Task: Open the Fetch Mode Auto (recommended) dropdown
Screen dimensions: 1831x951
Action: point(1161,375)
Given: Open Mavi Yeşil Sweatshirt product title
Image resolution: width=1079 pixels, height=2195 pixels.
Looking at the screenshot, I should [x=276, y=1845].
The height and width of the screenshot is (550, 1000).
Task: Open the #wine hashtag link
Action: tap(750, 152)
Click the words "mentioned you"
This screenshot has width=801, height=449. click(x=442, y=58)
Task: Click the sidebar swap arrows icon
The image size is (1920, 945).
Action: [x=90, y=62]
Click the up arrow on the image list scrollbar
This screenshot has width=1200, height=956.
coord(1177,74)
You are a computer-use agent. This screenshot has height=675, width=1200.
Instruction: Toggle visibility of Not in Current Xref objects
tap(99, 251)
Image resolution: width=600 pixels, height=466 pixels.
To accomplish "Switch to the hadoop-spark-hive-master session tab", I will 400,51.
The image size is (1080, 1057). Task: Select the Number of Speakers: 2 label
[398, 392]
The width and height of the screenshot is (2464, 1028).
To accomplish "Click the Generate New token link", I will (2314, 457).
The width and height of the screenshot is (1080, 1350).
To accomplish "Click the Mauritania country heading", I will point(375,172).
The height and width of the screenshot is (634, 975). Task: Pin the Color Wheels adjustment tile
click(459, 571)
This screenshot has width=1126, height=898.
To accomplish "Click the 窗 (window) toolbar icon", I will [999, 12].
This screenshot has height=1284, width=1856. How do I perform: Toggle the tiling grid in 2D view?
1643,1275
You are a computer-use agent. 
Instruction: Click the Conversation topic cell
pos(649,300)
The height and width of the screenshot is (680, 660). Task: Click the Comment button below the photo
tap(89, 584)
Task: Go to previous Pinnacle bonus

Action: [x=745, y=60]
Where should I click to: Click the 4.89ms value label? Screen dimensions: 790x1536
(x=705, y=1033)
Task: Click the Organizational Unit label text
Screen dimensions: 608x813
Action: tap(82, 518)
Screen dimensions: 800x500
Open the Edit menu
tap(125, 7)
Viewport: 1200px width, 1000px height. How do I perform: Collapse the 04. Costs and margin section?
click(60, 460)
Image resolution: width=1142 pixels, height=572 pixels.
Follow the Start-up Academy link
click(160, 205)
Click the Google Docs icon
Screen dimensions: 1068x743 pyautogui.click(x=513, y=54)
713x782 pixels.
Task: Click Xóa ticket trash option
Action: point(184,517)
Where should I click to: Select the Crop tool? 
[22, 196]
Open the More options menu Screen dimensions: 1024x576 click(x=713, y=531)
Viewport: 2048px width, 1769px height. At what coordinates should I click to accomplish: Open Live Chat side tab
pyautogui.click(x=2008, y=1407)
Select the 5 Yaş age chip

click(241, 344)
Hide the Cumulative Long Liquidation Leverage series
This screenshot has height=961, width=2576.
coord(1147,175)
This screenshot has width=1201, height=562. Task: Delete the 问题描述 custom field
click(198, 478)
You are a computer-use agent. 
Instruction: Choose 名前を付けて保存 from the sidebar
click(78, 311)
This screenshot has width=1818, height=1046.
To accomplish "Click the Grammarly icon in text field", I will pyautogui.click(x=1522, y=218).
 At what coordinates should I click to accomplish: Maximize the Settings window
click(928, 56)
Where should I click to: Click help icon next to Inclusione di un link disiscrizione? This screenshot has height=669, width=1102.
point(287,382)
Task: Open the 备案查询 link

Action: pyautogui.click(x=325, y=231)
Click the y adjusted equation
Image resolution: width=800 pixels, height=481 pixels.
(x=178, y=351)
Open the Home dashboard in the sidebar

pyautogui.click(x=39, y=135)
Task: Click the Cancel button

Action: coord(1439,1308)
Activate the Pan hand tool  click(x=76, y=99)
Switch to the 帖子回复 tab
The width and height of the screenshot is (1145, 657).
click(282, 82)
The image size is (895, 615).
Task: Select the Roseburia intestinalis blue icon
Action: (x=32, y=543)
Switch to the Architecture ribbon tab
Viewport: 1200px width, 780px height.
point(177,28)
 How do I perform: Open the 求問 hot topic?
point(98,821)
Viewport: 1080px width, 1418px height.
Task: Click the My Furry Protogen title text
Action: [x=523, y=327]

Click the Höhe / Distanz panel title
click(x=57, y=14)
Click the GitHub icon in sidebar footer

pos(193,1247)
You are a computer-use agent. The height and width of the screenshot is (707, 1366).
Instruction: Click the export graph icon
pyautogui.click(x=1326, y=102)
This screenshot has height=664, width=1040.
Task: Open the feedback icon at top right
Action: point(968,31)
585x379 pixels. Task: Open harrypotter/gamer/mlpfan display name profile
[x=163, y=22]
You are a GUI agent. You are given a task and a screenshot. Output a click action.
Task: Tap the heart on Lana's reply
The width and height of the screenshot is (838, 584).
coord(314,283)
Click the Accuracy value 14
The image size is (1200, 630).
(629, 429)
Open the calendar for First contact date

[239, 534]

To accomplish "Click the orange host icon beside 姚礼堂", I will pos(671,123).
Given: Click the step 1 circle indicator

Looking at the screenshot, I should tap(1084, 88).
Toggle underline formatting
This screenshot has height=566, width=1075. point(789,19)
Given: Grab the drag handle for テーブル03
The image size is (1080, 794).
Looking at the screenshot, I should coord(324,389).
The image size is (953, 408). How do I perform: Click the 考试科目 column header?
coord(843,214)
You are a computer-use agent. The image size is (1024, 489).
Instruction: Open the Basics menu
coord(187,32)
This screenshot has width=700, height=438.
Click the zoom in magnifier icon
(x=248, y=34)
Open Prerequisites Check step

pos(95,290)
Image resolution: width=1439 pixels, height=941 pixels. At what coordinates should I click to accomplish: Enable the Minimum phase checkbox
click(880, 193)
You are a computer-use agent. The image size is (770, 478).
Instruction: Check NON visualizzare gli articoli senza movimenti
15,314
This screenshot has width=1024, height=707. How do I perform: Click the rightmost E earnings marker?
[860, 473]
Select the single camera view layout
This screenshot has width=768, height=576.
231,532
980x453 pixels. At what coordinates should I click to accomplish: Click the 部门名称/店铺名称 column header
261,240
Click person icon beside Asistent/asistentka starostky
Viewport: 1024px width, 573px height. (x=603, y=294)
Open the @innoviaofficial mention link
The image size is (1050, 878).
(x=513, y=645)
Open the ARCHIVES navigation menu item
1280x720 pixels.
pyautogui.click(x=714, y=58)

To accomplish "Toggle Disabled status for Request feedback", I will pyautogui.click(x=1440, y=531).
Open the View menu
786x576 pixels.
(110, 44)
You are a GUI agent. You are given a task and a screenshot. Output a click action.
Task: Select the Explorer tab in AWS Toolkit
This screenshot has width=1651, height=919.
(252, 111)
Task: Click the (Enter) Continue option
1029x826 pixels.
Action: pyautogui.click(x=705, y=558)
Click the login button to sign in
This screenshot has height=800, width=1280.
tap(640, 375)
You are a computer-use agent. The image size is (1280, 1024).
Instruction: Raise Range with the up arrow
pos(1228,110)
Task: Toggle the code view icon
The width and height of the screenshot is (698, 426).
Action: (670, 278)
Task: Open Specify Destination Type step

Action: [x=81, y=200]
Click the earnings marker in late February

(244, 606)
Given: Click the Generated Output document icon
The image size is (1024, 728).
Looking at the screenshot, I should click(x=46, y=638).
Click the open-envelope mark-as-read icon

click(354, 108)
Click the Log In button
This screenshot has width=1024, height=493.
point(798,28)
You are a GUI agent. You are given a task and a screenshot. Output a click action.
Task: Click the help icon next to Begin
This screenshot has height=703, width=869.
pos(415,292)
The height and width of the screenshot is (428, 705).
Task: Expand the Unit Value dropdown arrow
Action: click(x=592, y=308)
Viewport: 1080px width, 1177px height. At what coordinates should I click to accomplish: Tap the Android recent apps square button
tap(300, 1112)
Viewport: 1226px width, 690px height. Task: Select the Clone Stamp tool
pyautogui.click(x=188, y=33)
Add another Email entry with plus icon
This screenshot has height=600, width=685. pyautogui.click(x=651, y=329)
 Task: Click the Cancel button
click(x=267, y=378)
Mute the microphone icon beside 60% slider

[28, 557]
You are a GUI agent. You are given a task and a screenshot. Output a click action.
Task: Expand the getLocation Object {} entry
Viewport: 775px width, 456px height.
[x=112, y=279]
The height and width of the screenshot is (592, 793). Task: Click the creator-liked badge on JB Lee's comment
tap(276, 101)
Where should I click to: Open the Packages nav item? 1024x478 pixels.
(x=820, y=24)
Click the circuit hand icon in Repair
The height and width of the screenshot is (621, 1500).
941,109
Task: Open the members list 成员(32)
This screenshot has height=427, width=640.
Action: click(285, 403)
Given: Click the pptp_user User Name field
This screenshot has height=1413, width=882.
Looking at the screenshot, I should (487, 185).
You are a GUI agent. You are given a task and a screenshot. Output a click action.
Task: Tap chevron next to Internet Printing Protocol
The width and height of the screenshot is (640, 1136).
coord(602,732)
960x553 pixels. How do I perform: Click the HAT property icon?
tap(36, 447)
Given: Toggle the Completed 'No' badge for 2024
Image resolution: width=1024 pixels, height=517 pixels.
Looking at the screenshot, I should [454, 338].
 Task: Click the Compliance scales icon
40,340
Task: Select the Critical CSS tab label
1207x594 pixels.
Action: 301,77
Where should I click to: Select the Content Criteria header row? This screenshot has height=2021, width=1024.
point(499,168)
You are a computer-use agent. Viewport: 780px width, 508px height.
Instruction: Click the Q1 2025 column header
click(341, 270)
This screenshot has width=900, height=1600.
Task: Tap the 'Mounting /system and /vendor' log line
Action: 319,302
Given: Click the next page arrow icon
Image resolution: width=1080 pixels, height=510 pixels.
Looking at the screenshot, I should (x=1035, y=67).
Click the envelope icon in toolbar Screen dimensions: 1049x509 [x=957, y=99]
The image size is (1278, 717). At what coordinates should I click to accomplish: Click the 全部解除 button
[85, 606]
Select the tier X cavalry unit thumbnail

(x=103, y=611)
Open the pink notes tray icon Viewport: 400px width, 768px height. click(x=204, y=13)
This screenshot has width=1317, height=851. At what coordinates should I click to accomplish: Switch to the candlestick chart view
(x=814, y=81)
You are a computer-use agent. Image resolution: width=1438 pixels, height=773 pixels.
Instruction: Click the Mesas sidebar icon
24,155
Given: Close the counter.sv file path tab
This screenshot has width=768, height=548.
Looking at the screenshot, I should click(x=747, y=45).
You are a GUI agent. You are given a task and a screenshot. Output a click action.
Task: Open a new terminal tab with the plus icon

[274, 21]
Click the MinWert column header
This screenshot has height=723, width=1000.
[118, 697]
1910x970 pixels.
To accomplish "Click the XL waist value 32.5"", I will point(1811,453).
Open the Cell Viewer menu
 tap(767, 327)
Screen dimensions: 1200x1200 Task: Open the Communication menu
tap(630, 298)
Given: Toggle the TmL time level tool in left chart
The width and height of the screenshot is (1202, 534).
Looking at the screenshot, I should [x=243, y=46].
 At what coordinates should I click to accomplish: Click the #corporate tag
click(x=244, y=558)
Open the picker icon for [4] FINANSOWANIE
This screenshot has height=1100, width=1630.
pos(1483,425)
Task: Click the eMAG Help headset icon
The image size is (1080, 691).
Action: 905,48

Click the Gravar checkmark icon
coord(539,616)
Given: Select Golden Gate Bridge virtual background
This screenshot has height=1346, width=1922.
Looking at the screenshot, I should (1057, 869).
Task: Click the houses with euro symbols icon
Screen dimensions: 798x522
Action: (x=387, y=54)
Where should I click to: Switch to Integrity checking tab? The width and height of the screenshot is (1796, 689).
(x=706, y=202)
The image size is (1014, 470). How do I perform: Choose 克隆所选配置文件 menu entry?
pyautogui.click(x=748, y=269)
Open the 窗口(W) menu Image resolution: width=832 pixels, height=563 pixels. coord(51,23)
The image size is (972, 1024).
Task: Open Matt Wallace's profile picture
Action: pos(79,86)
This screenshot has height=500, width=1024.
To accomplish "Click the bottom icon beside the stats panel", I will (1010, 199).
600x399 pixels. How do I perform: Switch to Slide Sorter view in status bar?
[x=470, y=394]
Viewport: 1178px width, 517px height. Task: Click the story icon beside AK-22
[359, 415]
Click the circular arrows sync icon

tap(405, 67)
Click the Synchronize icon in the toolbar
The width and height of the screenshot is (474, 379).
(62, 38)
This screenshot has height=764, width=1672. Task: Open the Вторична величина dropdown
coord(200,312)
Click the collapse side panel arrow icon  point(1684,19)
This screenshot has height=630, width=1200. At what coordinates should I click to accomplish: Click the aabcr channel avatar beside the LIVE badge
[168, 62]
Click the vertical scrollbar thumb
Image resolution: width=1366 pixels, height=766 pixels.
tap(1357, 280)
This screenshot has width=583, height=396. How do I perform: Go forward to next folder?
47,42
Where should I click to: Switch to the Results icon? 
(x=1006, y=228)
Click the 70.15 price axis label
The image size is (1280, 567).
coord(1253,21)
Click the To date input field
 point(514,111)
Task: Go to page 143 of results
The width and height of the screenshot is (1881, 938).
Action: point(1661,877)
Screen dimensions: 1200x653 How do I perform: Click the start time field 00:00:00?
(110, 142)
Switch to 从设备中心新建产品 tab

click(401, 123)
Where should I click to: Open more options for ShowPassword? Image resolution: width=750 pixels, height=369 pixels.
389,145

— Activity —
The exercise is to copy out every line above that has the word "computer" in it.

— Answer for this exercise —
You are a computer-use agent. This screenshot has height=675, width=1200.
You are a computer-use agent. 
You are a computer-use agent. 
You are a computer-use agent. The height and width of the screenshot is (707, 1366).
You are a computer-use agent. The image size is (1024, 489).
You are a computer-use agent. The image size is (770, 478).
You are a computer-use agent. The image size is (1280, 1024).
You are a computer-use agent. Viewport: 780px width, 508px height.
You are a computer-use agent. Image resolution: width=1438 pixels, height=773 pixels.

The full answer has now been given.